──────── Source document

Mitch Berg follows up on the idea of Bush losing the conservative base by persuasively arguing Bush is still the best choice and also noting quite correctly that if we elect a fiscally conservative Congress we can get the best of both worlds.
George Will has an interesting column on Bush leading a new form of "strong government conservatism" he may be on the right track, but the fact is that such a philosophy still has the same problems that liberalism faces. It’s not that conservatives don’t like government, it’s that pragmatically government doesn’t work. As Milton Freidman notes, whenever you have people spending other people’s money on other people they’ve no incentive to spend that money wisely. It matters little how popular Social Security, Medicare, and other federal programs are – they’re all in a race against time and fiscal collapse, and it is a race that sooner or later they will lose. It would be far better to have an individual system ready before that happens or the results would be disastrous.

────────────────

● Exercise set:
(1) List every person named in the post on Bush and conservatism.
(2) Pick up the post on Bush and conservatism after its final sentence and carry it forward.

──────── Input data

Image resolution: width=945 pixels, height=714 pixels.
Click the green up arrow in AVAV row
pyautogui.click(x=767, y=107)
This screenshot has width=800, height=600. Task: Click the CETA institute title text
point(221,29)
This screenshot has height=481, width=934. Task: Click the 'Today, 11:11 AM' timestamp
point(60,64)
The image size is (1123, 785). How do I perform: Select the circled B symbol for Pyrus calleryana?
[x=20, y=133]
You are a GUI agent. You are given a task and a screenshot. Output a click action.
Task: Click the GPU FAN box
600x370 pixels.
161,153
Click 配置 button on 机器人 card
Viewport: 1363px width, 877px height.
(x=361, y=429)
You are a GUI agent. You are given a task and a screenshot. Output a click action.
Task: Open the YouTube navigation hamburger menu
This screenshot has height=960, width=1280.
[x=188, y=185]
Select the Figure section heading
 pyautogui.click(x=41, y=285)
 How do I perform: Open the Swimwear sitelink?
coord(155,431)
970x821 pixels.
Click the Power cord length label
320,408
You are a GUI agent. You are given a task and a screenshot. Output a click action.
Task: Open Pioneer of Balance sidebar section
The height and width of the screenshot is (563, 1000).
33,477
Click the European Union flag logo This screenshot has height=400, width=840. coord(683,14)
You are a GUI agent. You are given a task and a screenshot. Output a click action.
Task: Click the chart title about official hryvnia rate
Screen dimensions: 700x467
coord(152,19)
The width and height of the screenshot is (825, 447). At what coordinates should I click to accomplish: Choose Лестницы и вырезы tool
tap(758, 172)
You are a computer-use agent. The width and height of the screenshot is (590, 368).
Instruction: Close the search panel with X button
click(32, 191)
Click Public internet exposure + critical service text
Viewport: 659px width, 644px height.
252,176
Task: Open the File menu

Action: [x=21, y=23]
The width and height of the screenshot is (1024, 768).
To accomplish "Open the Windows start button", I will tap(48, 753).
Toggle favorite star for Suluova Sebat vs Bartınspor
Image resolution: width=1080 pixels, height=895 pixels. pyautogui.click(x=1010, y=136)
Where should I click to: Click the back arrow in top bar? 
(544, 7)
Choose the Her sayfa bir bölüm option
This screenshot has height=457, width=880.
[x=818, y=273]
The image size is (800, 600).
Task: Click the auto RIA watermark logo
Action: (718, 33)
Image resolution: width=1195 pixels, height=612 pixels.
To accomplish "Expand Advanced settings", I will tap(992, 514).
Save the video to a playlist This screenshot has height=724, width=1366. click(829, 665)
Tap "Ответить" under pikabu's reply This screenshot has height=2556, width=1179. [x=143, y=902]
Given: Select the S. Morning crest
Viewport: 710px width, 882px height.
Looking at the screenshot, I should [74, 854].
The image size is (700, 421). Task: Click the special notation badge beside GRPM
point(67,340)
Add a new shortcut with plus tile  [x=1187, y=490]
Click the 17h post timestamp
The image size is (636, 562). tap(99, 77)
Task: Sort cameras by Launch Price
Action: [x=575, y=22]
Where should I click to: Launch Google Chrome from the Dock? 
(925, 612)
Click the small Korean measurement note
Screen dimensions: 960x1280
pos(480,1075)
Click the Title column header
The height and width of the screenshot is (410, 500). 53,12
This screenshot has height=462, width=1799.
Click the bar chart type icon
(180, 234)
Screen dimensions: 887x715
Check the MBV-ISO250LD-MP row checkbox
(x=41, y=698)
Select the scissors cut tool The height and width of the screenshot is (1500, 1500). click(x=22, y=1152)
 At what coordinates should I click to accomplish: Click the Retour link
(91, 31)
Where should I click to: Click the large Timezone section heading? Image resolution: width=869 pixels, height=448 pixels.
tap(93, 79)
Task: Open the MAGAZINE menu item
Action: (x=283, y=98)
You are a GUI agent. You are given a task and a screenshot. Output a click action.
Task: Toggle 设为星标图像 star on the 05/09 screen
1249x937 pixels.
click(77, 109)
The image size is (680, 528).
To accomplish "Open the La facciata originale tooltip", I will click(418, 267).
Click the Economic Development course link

────────────────

● Expected outputs:
(1) Mitch Berg, Bush, George Will, Milton Freidman

(2)
Deacon at Power Line also has some cogent thoughts about Will’s theory in which he argues that Bush’s expansions of federal government make him a non-conservative. I wouldn’t go that far – Bush clearly believes in conservative ideology, or at least gives credible lip service to it. However, I also see things like the Medicare bill as being indicative of a sense of political opportunism on the part of the Bush Administration that betrays that conservatism. Bush is trying to persue an incremental strategy on these issues, but he’s compromising too much and not doing nearly as well as he’d like to believe. Eventually this cognitive dissonance will catch up to him, but if there’s a truly conservative Congress to balance Bush’s spendthrift ways I could see a much stronger domestic policy coming out in the end.